• Teks Bacaan:

Selama masa pemerintahan SBY, perekonomian Indonesia memang
berada pada masa keemasannya. Indikator yang cukup menyita perhatian adalah
inflasi. Sejak tahun 2005-2009, inflasi berhasil ditekan pada single digit.
Dari 17,11% pada tahun 2005 menjadi 6,96% pada tahun 2009. Tagline strategi
pembangunan ekonomi SBY yang berbunyi pro-poor, pro-job, dan pro growth (dan
kemudian ditambahkan dengan pro environment) benar-benar diwujudkan dengan
turunnya angka kemiskinan dari 36,1 juta pada tahun 2005, menjadi 31,02 juta
orang pada 2010. Artinya, hampir sebanyak 6 juta orang telah lepas dari jerat
kemiskinan dalam kurun waktu 5 tahun. Ini tentu hanya imbas dari strategi SBY
yang pro growth yang mendorong pertumbuhan PDB.
Imbas dari pertumbuhan PDB yang berkelanjutan adalah
peningkatan konsumsi masyarakat yang memberikan efek pada peningkatan kapasitas
produksi di sector riil yang tentu saja banyak membuka lapangan kerja baru. Memasuki
tahun ke dua masa jabatannya, SBY hadir dengan terobosan pembangunannya berupa
master plan Percepatan dan Perluasan Pembangunan Ekonomi Indonesia (MP3 EI).
Melalui langkah MP3EI, percepatan pembangunan ekonomi akan dapat menempatkan
Indonesia sebagai negara maju pada tahun 2025 dengan pendapatan perkapita
antara UsS 14.250-USS 15.500, dengan nilai total perekonomian (PDB) berkisar
antara USS 4,0-4,5 triliun.
b.
Pemerintahan Indonesia
Bersatu Jilid II
Pada periode ini, pemerintah khususnya melalui Bank Indonesia
menetapkan empat kebijakan untuk meningkatkan pertumbuhan ekonomi nasional
negara yaitu :
1. BI rate
2. Nilai tukar
3. Operasi moneter
4. Kebijakan makroprudensial untuk pengelolaan likuiditas dan
makroprudensial lalu lintas modal.
Dengan kebijakan-kebijakan ekonomi diatas, diharapkan
pemerintah dapat meningkatkan pertumbuhan ekonomi negara yang akan berpengaruh
pula pada meningkatnya kesejahteraan masyarakat Indonesia.
Hampir tujuh tahun sudah ekonomi Indonesia di tangan
kepemimpinan Presiden SBY dan selama itu pula perekonomian Indonesia boleh
dibilang tengah berada pada masa keemasannya. Beberapa pengamat ekonomi bahkan
berpendapat kekuatan ekonomi Indonesia sekarang pantas disejajarkan dengan 4
raksasa kekuatan baru perekonomian dunia yang terkenal dengan nama BIRC (Brazil,
Rusia, India, dan China).

• Tugas Latihan:
a) Salin kembali kata demi kata bagian teks bacaan tentang perekonomian Indonesia mulai dari "Selama masa pemerintahan" sampai dengan "pada single digit.".
b) Menurut teks bacaan tentang perekonomian Indonesia, apa kepanjangan dari MP3EI?
Entri yang tercantum sesudah teks ini tidak diperlukan untuk mengerjakan latihan.

• Kumpulan Entri Data:
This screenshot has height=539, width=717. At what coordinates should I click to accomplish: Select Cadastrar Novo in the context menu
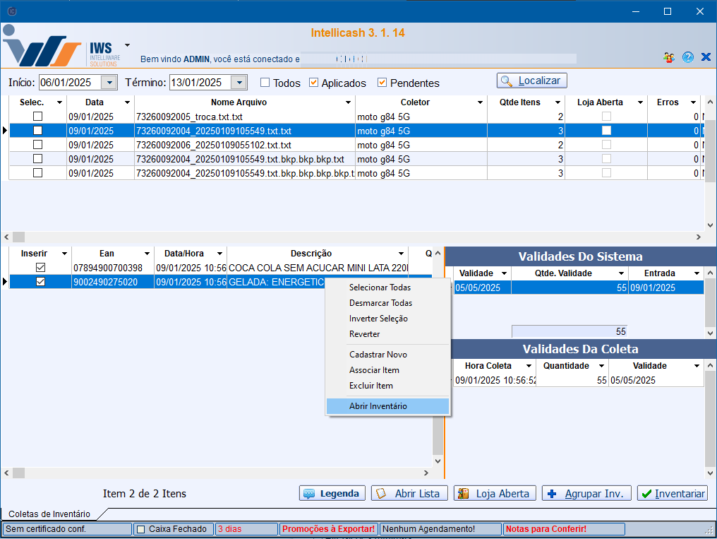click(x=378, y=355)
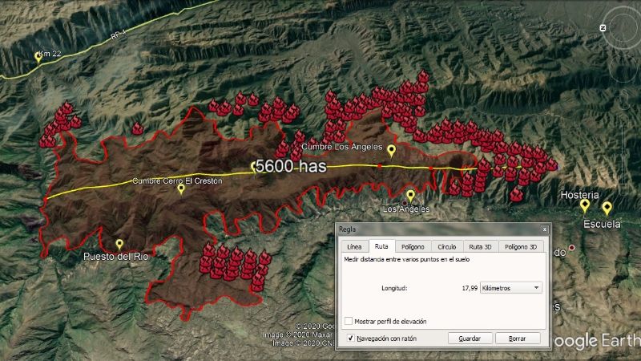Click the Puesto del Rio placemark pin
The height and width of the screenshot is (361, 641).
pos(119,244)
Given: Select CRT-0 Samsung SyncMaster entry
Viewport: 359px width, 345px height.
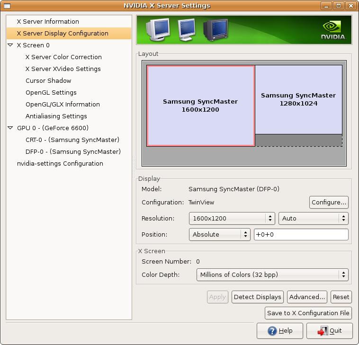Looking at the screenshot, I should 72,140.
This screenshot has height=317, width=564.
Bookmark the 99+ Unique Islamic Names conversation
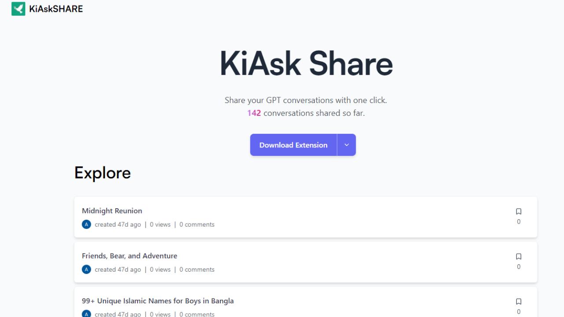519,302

==

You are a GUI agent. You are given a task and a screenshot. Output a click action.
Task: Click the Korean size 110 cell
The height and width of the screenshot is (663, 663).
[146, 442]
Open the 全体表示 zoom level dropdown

...

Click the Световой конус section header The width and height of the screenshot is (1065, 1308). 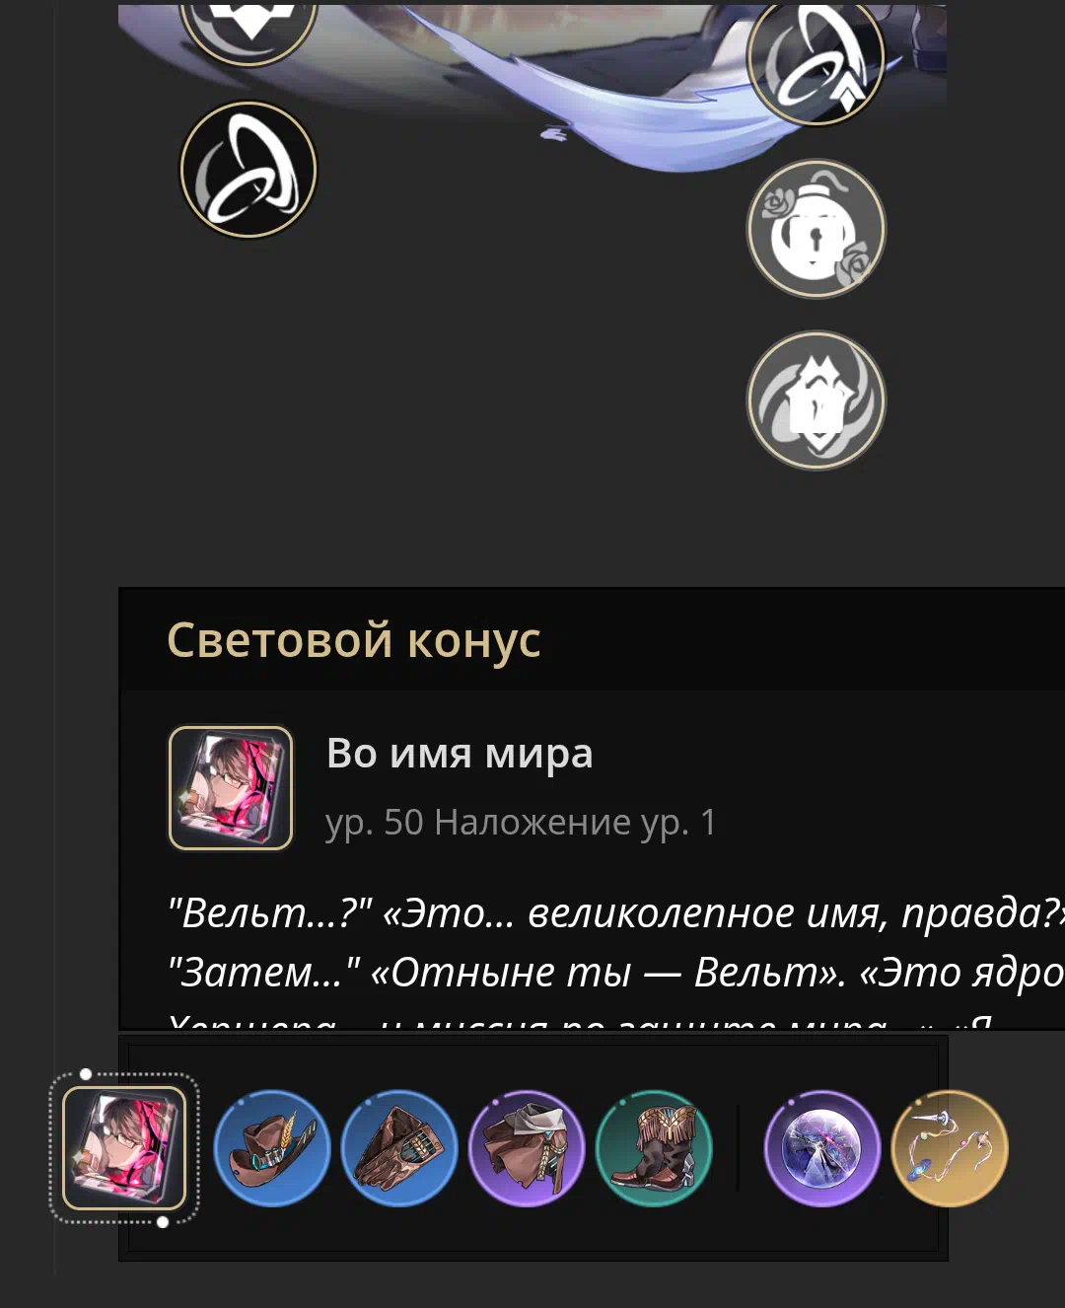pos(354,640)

• Jawaban Setiap Tugas:
a)
Selama masa pemerintahan SBY, perekonomian Indonesia memang
berada pada masa keemasannya. Indikator yang cukup menyita perhatian adalah
inflasi. Sejak tahun 2005-2009, inflasi berhasil ditekan pada single digit.

b) Master plan Percepatan dan Perluasan Pembangunan Ekonomi Indonesia.